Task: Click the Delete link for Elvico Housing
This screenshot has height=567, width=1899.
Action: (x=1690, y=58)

------------------------------------------------

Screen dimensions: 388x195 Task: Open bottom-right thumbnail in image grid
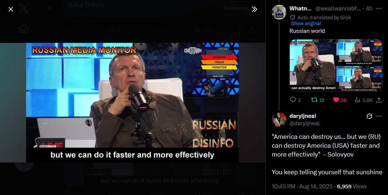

------------------------------------------------

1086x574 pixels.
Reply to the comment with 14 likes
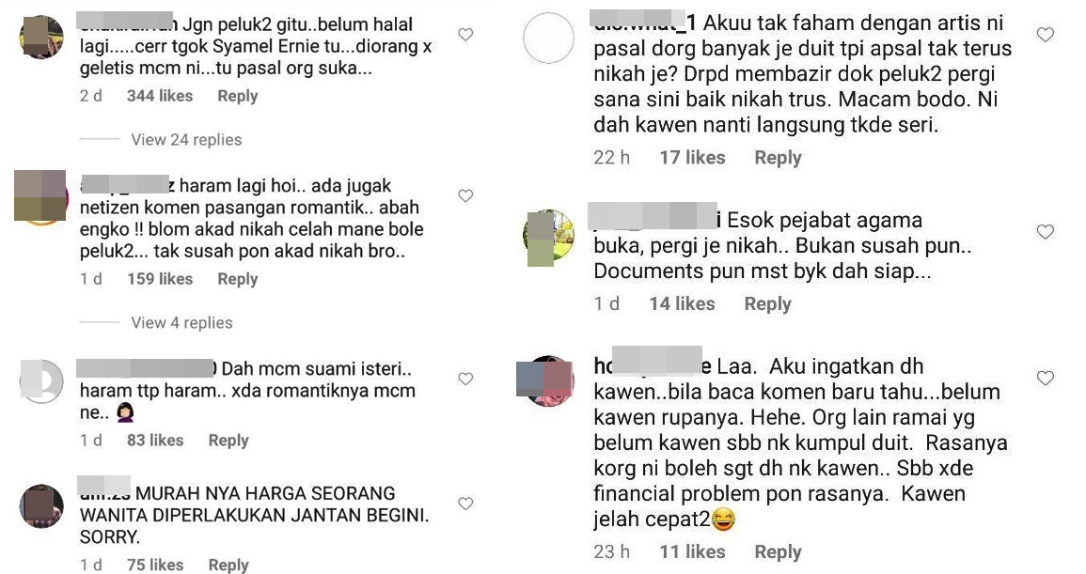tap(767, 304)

------------------------------------------------

▸ **WORK INSTRUCTION**
Scan the entries and show every line in which the word "Task" is found.

▸ **FINAL ANSWER**
Task: Click the Delete link for Elvico Housing
Screen dimensions: 388x195 Task: Open bottom-right thumbnail in image grid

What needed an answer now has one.